Updated below.

A man interviewed by Bill O’Reilly on Fox News this week, who was identified in an on-screen caption as a “Swedish Defense and National Security Advisor,” turns out to be entirely unknown in his native country, with no connections to either the nation’s defense or security services.

As the Swedish newspaper Dagens Nyheter reported on Friday, Nils Bildt, who echoed President Donald Trump’s debunked claim that immigrants from Muslim-majority nations had driven a rise in violent crime in Sweden, has no known expertise in national security, and has not lived in his homeland since 1994. Officials at the Swedish Defense Ministry and Foreign Office told the newspaper they had never heard of this “unknown Bildt.”

His only claim to fame appears to be the fact that his father, Sven Tolling, is “well know in Swedish equestrian circles,” according to Dagens Nyheter.
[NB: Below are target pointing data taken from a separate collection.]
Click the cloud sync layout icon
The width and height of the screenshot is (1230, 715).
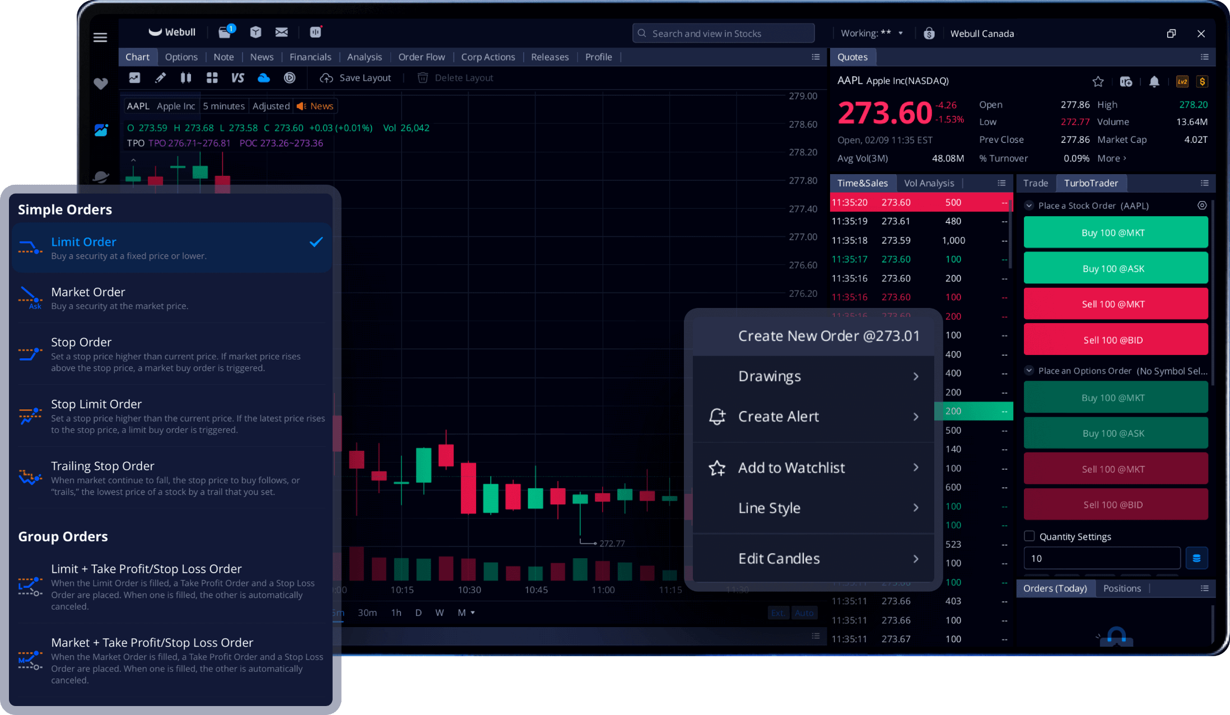[x=263, y=78]
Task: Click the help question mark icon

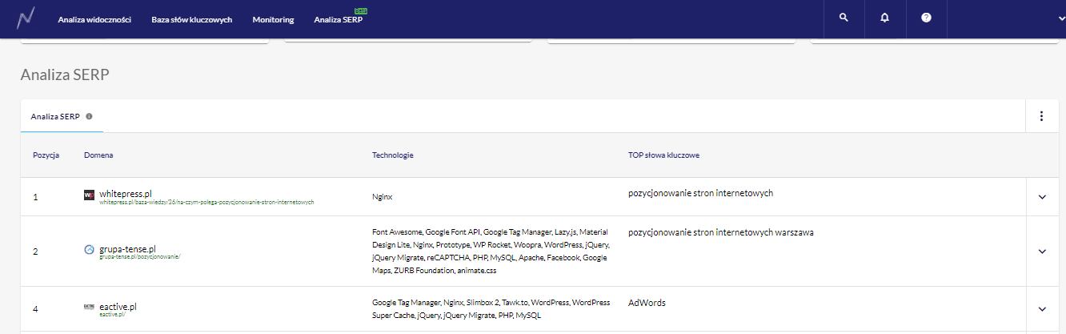Action: coord(926,18)
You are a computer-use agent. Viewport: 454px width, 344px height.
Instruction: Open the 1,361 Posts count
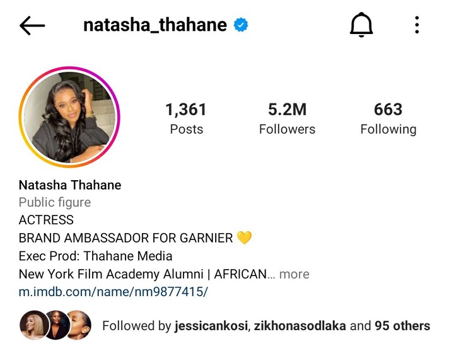point(186,118)
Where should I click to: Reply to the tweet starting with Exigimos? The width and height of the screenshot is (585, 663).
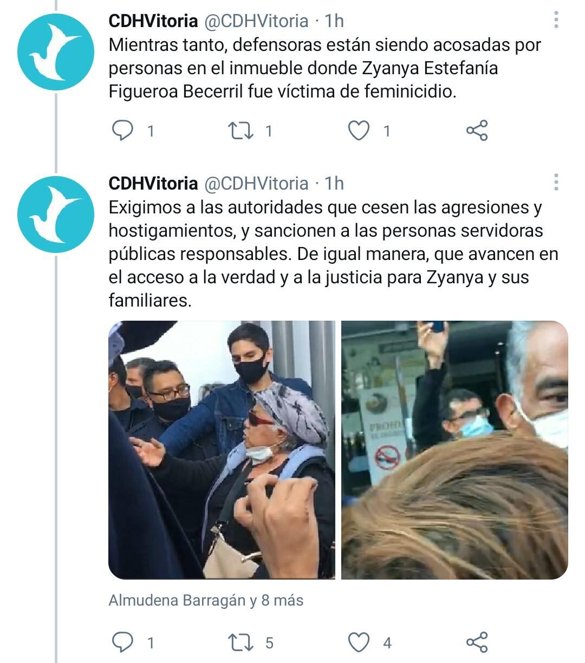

How he came to be presented by Fox News as an expert in a segment broadcast on Thursday night remains a mystery — as does why he changed his name from Tolling to Bildt after he emigrated from Sweden.

Nevertheless, when Bildt was asked by O’Reilly to respond to comments from Anne-Sofie Näslund, a U.S. correspondent for the newspaper Expressen who disputed the Fox News host’s claim that a recent rise in violent crime in Sweden was caused by an “influx” of refugees from Muslim nations, he confidently dismissed her fact-driven argument.
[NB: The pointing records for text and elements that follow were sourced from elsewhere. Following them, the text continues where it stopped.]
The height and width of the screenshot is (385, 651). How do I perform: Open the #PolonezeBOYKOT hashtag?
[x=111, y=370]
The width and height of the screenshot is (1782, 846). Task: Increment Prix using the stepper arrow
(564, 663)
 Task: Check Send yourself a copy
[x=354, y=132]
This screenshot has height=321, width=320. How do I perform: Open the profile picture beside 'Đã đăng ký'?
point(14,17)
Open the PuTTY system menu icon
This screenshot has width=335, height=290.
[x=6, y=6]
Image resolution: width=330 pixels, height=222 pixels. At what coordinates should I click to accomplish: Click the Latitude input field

As Näslund noted, there is no evidence in Swedish government statistics that immigrants from Muslim majority nations (who make up all of 1.5 percent of the population) are in any way associated with the increased number of shooting deaths, which peaked at all of 33 in 2015. (The United States has more than 30,000 shooting deaths each year.)

Bildt, whose adopted last name is the same as that of Sweden’s former prime minister, Carl Bildt, a relentless critic of Donald Trump, told Dagens Nyheter by email that he is “an independent analyst based in the USA.”

It was a Fox News producer, Nils Bildt said, who made the decision to give him the official-sounding title of “Swedish Defense and National Security Advisor.” “I had no personal control over what title they chose,” Bildt wrote.

Näslund, who had been forced to listen to Bildt dismiss her fact-based argument out of hand, pointed out on Twitter that the Swedish immigrant to the United States who claimed that immigrants to Sweden are violent was reportedly arrested in Virginia for committing a violent crime in 2014.

In his remarks to the Conservative Political Action Conference on Friday, Trump reiterated his claim that immigration from Muslim-majority countries had compromised security in Sweden, even though the Fox News segment that he cited as evidence earlier in the week was widely debunked as inaccurate in the Swedish media.

Update: 7:55 p.m. ET

After this post was originally published, Dana Klinghoffer, a Fox News vice president for corporate communications, contacted The Intercept to ask that our report be amended to add this quote from David Tabacoff, the executive producer of Bill O’Reilly’s show: “Our booker made numerous inquiries and spoke to people who recommended Nils Bildt and after pre-interviewing him and reviewing his bio, we agreed that he would make a good guest for the topic that evening.”

Apparently, that is supposed to excuse the broadcaster for having featured a complete charlatan in prime time.

The network also asked that we add “something you can just attribute to a network rep or spokesperson.” That statement is as follows: “Bill O’Reilly will further address this on Monday night’s The O’Reilly Factor.”